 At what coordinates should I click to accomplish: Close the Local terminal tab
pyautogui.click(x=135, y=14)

---

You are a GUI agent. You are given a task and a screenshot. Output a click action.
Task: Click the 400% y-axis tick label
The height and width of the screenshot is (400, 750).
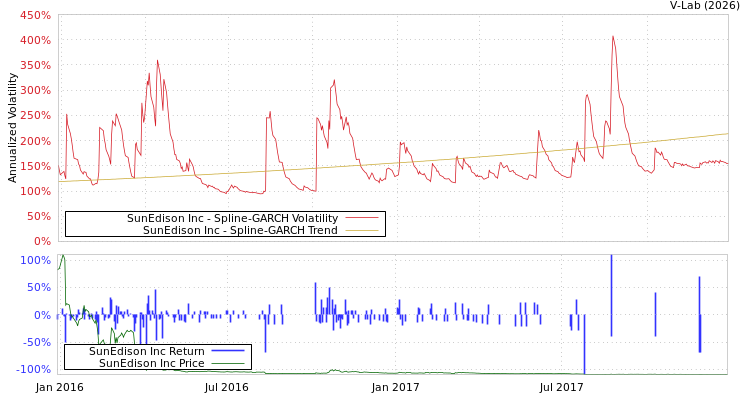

--

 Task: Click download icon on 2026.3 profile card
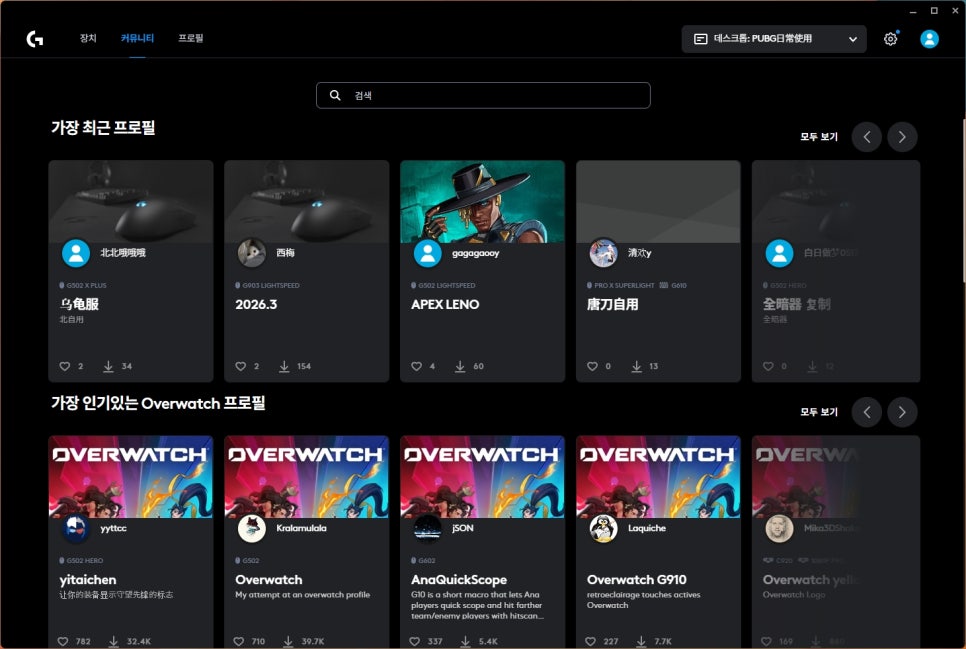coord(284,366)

# HOW TO COMPLETE THIS TASK:
Using the entries above, find all lines with "screenshot". Copy them.

# WRITTEN SOLUTION:
You are a GUI agent. You are given a task and a screenshot. Output a click action.
The height and width of the screenshot is (400, 750).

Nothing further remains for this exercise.